Keenan Research Centre, Li Ka Shing Knowledge Institute, St Michael's Hospital, Unity Heath Toronto, Toronto, ON, Canada.
Interdepartmental Division of Critical Care Medicine, University of Toronto, Toronto, ON, Canada.
Eur Respir J. 2021 Jun 10;57(6). doi: 10.1183/13993003.03317-2020. Print 2021 Jun.
Current incidence and outcome of patients with acute hypoxaemic respiratory failure requiring mechanical ventilation in the intensive care unit (ICU) are unknown, especially for patients not meeting criteria for acute respiratory distress syndrome (ARDS).
An international, multicentre, prospective cohort study of patients presenting with hypoxaemia early in the course of mechanical ventilation, conducted during four consecutive weeks in the winter of 2014 in 459 ICUs from 50 countries (LUNG SAFE). Patients were enrolled with arterial oxygen tension/inspiratory oxygen fraction ratio ≤300 mmHg, new pulmonary infiltrates and need for mechanical ventilation with a positive end-expiratory pressure of ≥5 cmHO. ICU prevalence, causes of hypoxaemia, hospital survival and factors associated with hospital mortality were measured. Patients with unilateral bilateral opacities were compared.

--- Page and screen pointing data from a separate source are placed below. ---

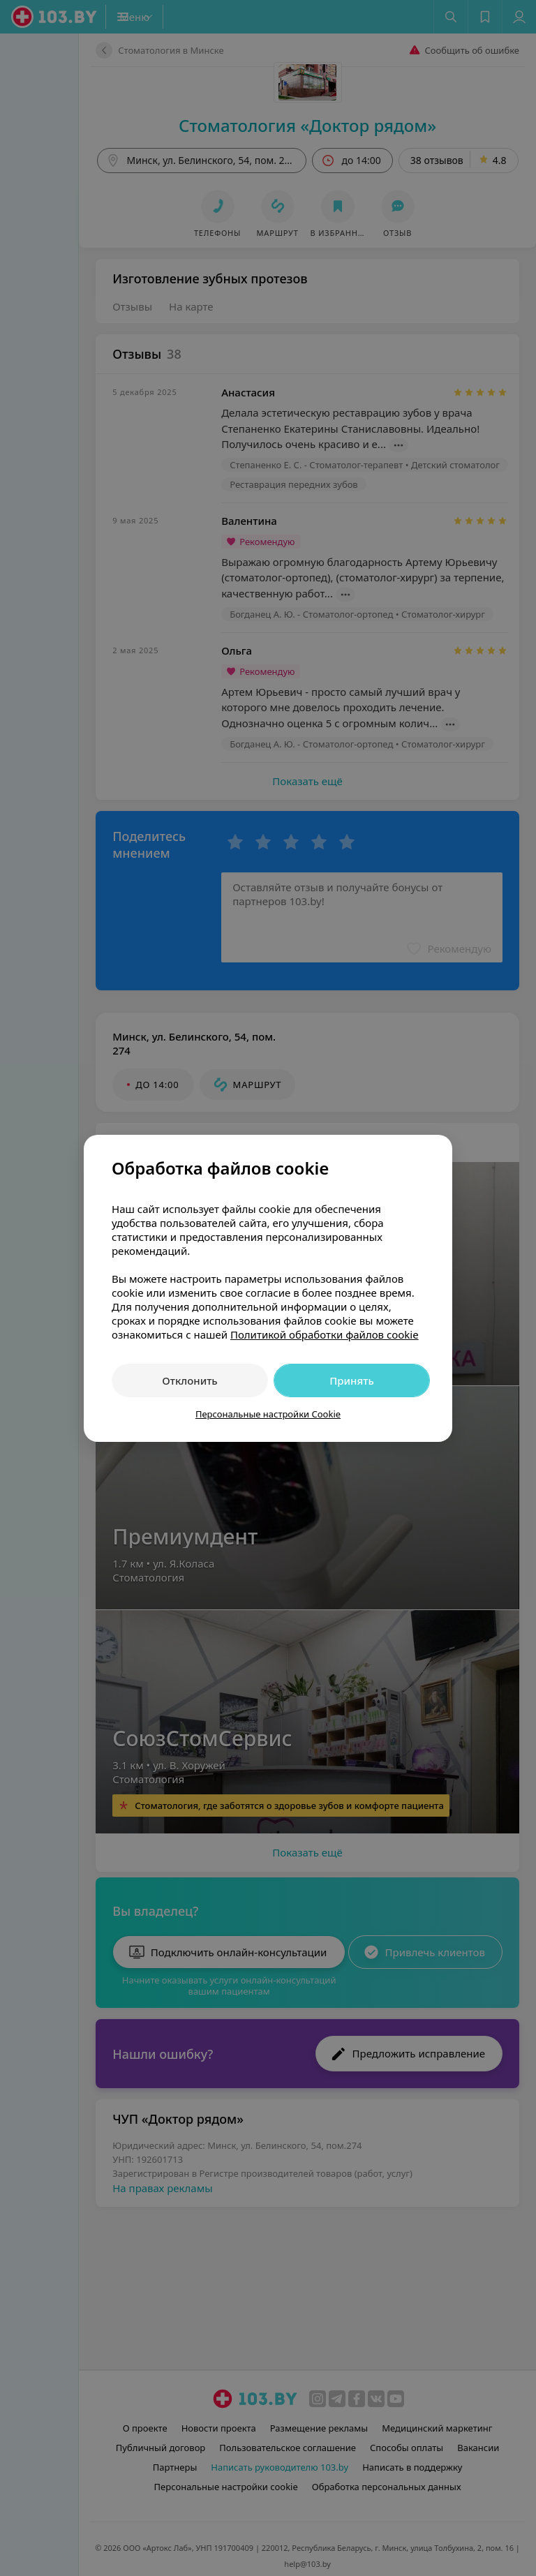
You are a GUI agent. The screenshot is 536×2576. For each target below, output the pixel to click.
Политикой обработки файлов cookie (324, 1334)
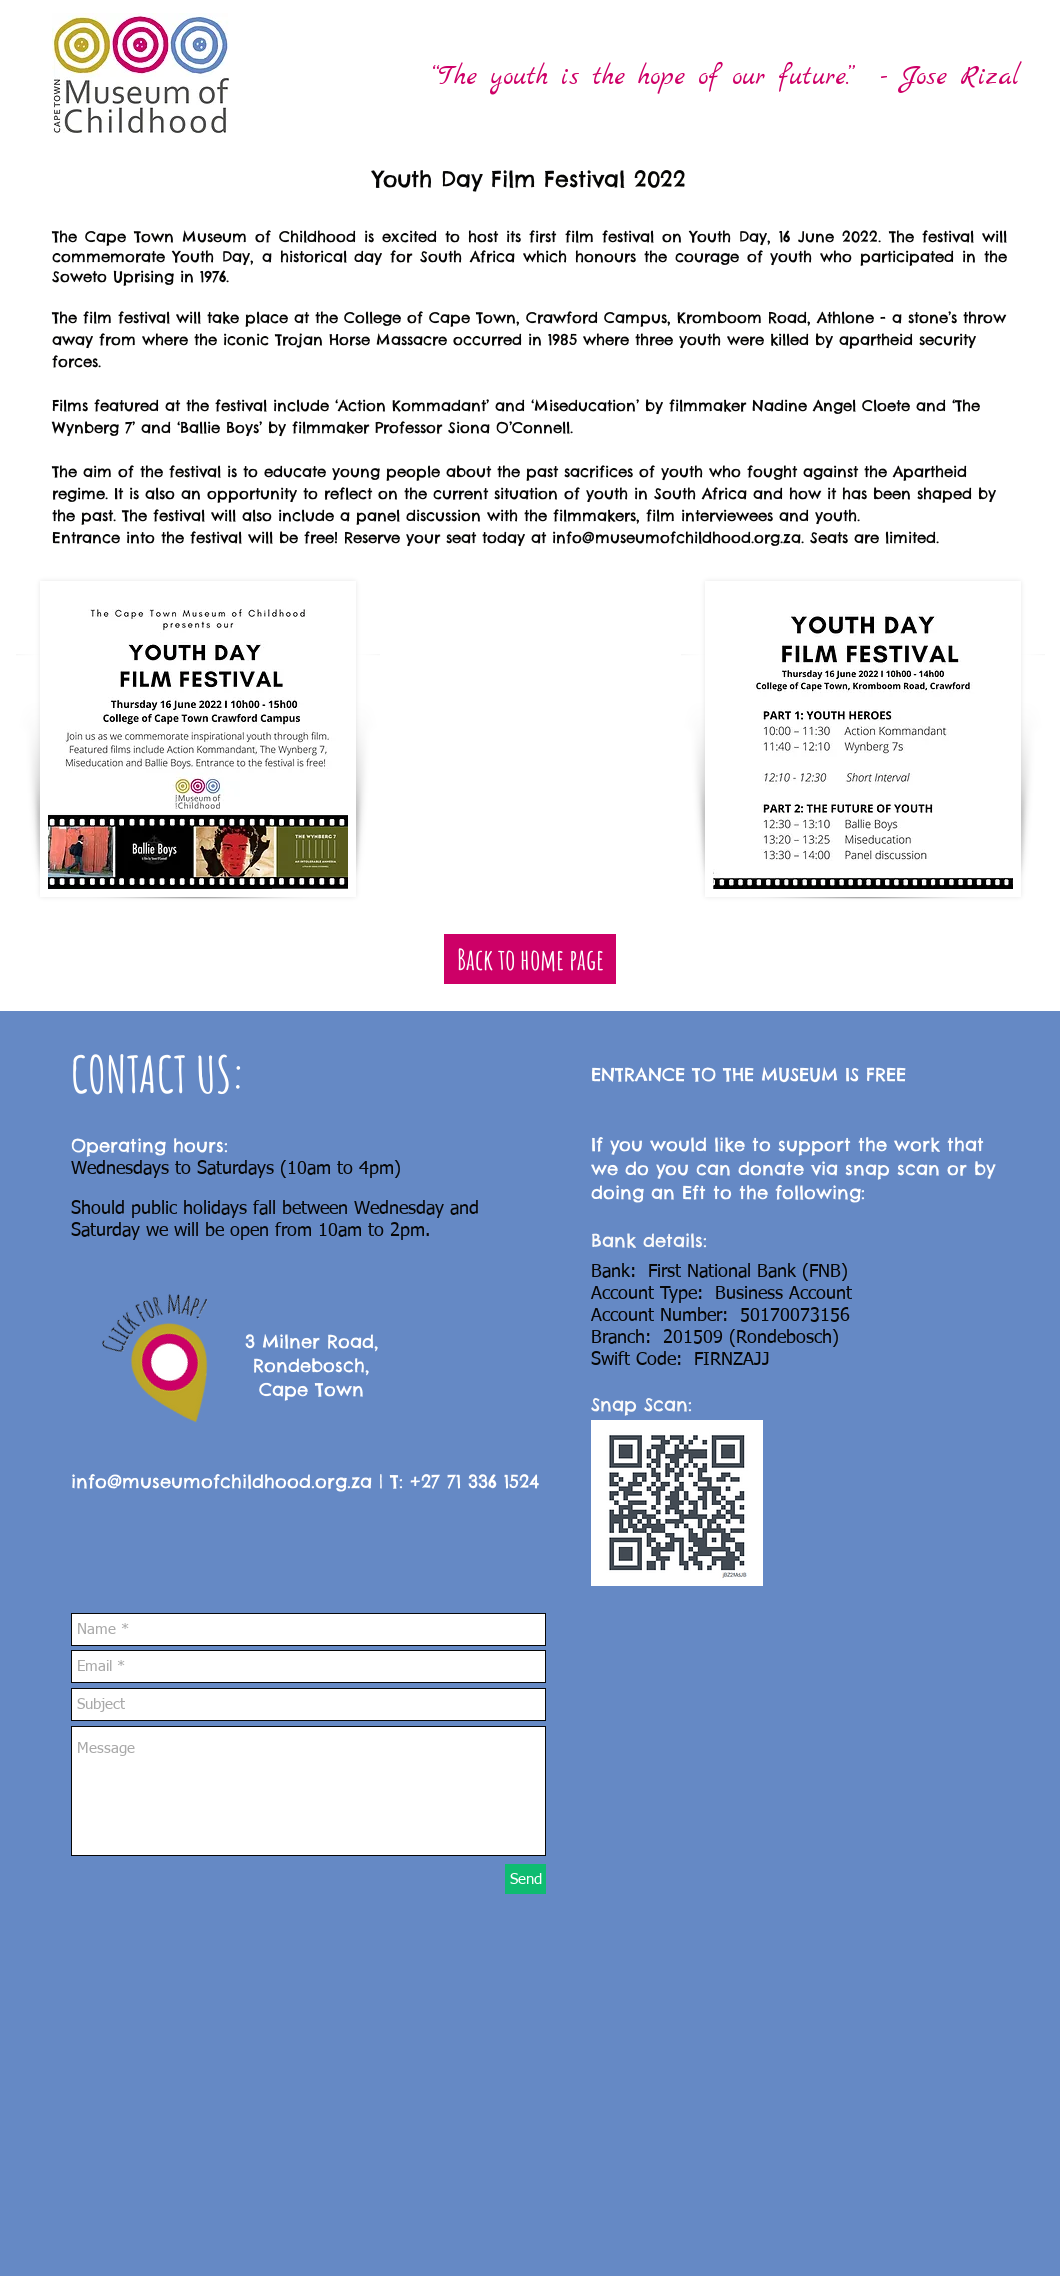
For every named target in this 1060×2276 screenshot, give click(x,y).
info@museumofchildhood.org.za (676, 537)
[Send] (525, 1879)
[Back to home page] (530, 959)
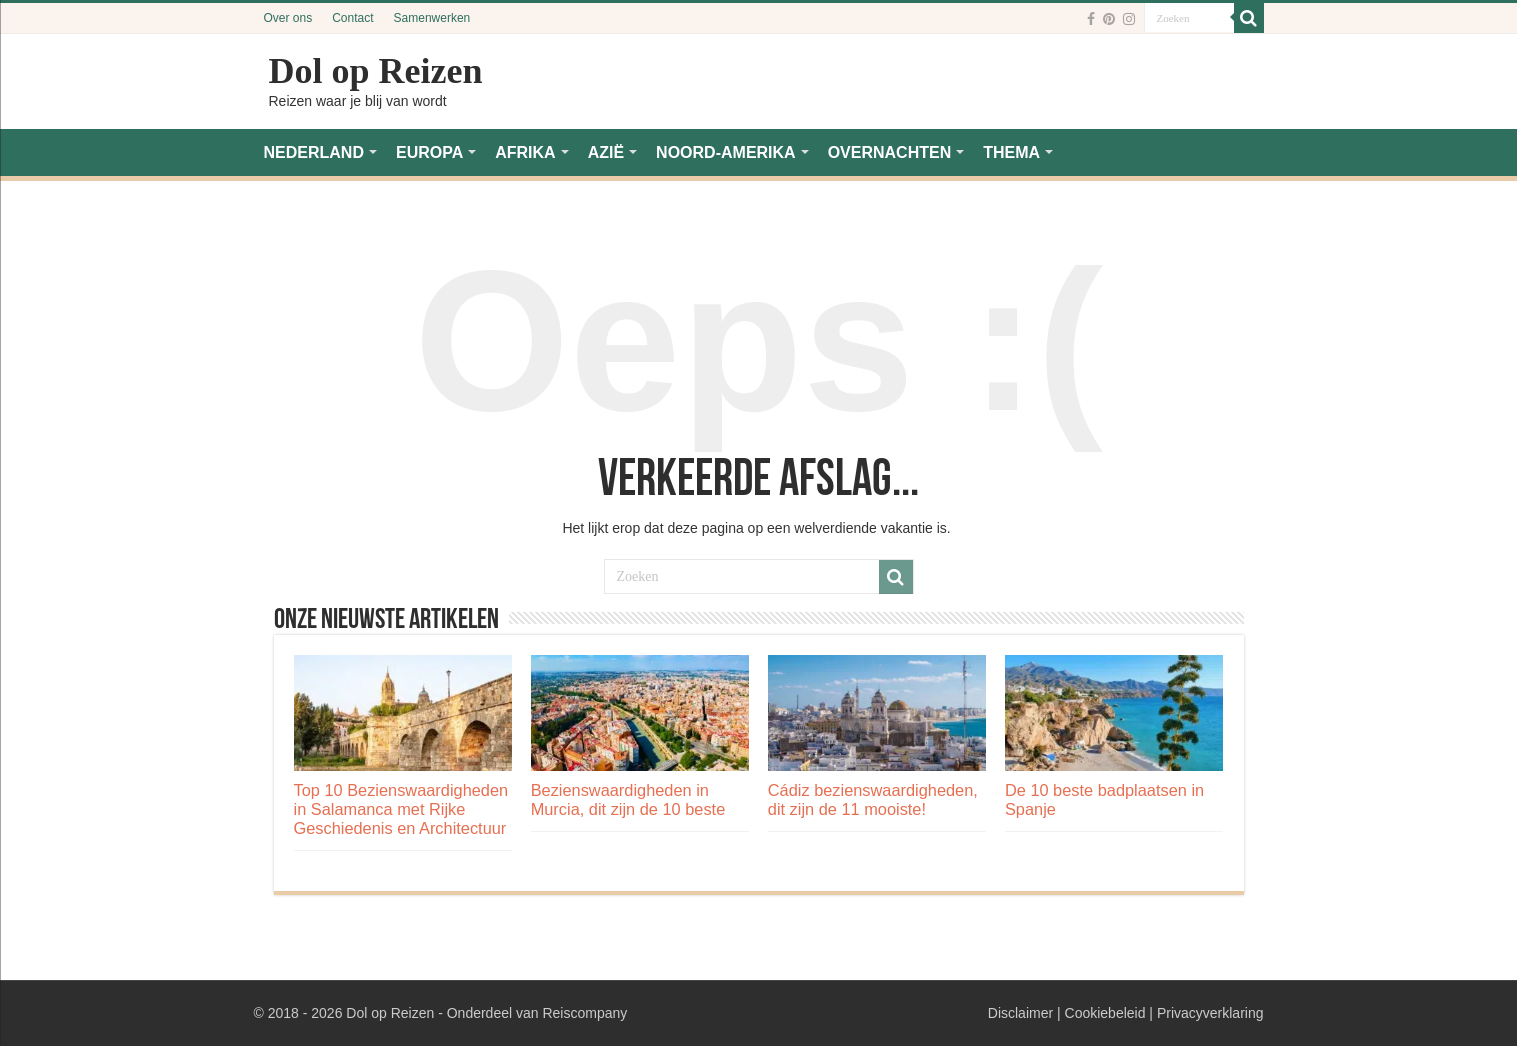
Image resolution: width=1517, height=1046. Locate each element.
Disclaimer (1020, 1013)
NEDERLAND (314, 152)
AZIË (606, 152)
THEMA (1011, 152)
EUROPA (429, 152)
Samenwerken (432, 18)
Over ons (288, 18)
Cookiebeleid (1105, 1013)
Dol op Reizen (376, 71)
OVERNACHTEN (890, 152)
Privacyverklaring (1210, 1013)
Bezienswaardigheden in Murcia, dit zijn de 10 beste (628, 799)
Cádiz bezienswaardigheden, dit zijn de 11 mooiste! (873, 799)
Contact (352, 18)
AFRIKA (525, 152)
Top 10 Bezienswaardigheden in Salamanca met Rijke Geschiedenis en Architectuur (401, 809)
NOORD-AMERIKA (726, 152)
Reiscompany (584, 1013)
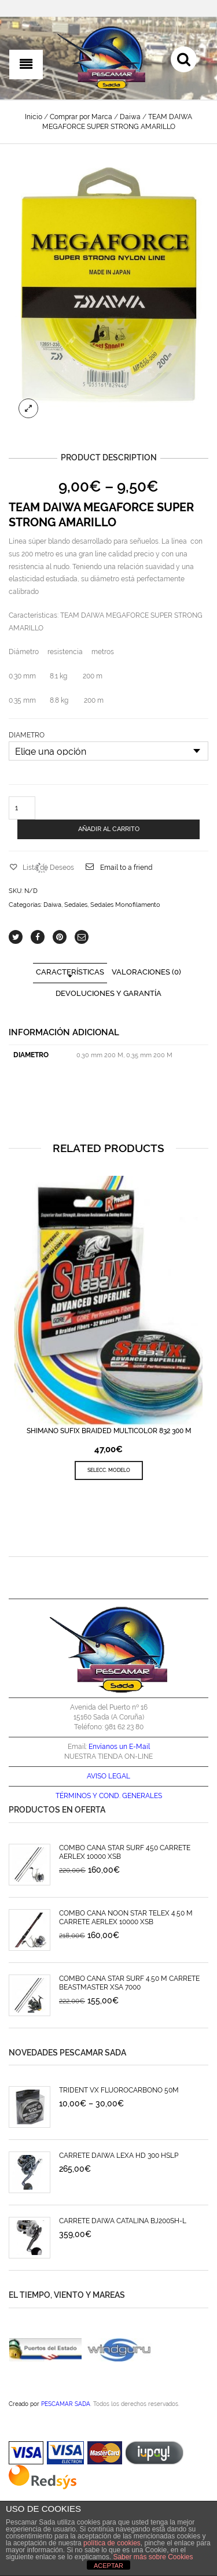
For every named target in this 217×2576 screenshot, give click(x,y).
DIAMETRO (27, 735)
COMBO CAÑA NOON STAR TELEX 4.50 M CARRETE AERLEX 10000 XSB (126, 1917)
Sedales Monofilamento (125, 905)
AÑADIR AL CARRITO (108, 829)
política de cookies (112, 2543)
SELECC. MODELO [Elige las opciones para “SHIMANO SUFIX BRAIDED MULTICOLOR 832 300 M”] (108, 1470)
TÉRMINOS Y (76, 1796)
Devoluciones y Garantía (108, 993)
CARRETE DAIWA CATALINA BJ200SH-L (122, 2221)
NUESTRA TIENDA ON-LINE (108, 1756)
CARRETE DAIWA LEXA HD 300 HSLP (118, 2155)
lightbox (28, 408)
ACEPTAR (108, 2565)
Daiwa (130, 117)
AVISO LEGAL (108, 1776)
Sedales (75, 905)
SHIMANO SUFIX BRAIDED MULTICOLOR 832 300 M (109, 1431)
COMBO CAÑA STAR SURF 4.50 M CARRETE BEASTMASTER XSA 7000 (129, 1983)
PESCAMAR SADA (65, 2403)
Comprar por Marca (81, 117)
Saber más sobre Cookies (153, 2557)
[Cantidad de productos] (22, 808)
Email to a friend (126, 867)
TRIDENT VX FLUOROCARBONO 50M (119, 2090)
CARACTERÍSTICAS (70, 972)
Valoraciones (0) (146, 972)
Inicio (33, 117)
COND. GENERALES (130, 1796)
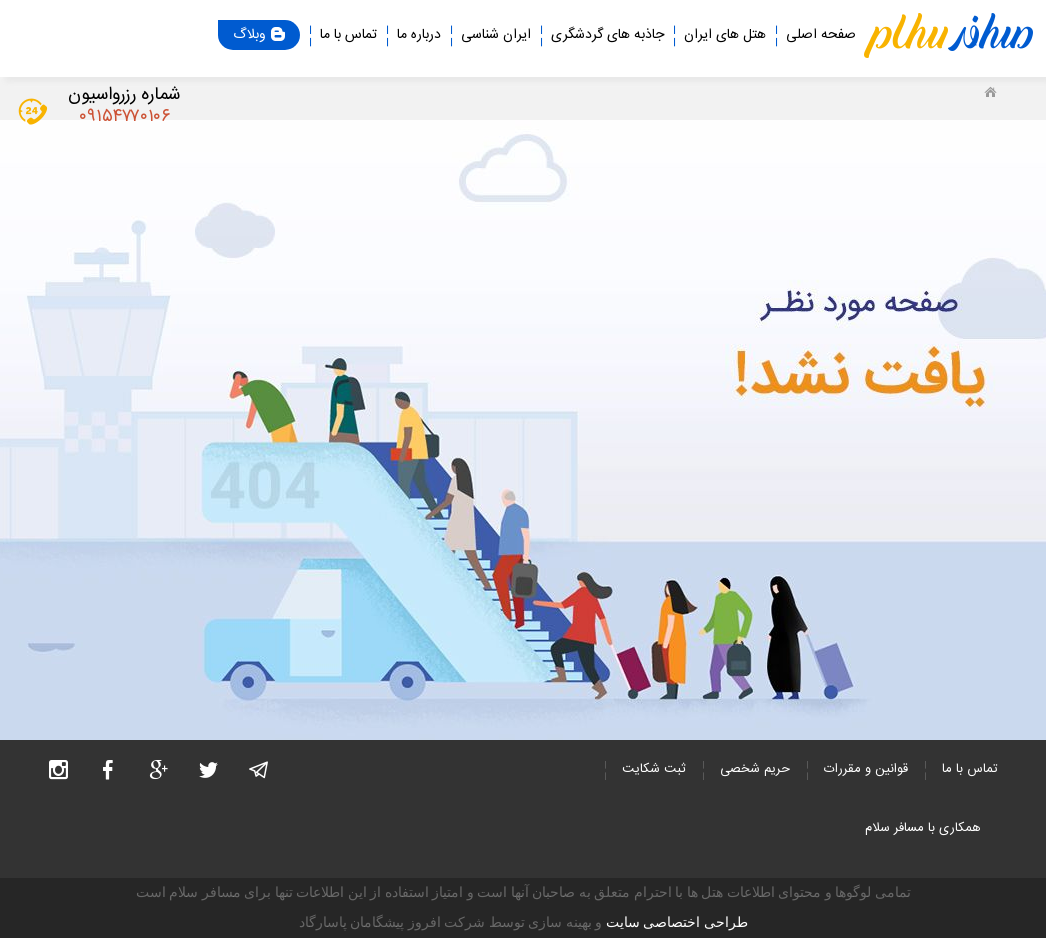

12 906 critically ill patients received mechanical ventilation and 34.9% with hypoxaemia and new infiltrates were enrolled, separated into ARDS (69.0%), unilateral infiltrate (22.7%) and congestive heart failure (CHF; 8.2%). The global hospital mortality was 38.6%. CHF patients had a mortality comparable to ARDS (44.1% 40.4%). Patients with unilateral-infiltrate had lower unadjusted mortality, but similar adjusted mortality compared to those with ARDS. The number of quadrants on chest imaging was associated with an increased risk of death. There was no difference in mortality comparing patients with unilateral-infiltrate and ARDS with only two quadrants involved.
More than one-third of patients receiving mechanical ventilation have hypoxaemia and new infiltrates with a hospital mortality of 38.6%. Survival is dependent on the degree of pulmonary involvement whether or not ARDS criteria are reached.
目前,在重症监护病房(ICU)中需要机械通气的急性低氧性呼吸衰竭患者的发病率和结局尚不清楚,特别是对于不符合急性呼吸窘迫综合征(ARDS)标准的患者。
这是一项在 2014 年冬季的四周内,在 50 个国家的 459 个 ICU 中进行的国际、多中心、前瞻性队列研究,纳入了机械通气早期出现低氧血症的患者。患者纳入标准为:动脉氧分压/吸入氧分数比≤300mmHg,新出现的肺部浸润影,需要机械通气,呼气末正压≥5cmH2O。测量 ICU 的患病率、低氧血症的原因、住院生存率以及与住院死亡率相关的因素。比较单侧或双侧浸润患者的差异。
共有 12906 例危重症患者接受了机械通气,其中 34.9%的患者出现低氧血症和新的浸润影,分为 ARDS(69.0%)、单侧浸润(22.7%)和充血性心力衰竭(CHF;8.2%)。总的住院死亡率为 38.6%。CHF 患者的死亡率与 ARDS 相当(44.1% 40.4%)。单侧浸润患者的未调整死亡率较低,但与 ARDS 患者的调整死亡率相似。胸部影像学上的象限数量与死亡风险增加相关。单侧浸润和 ARDS 患者的死亡率没有差异,只有两个象限受累。
超过三分之一接受机械通气的患者出现低氧血症和新的浸润影,住院死亡率为 38.6%。生存率取决于肺部受累的程度,无论是否达到 ARDS 标准。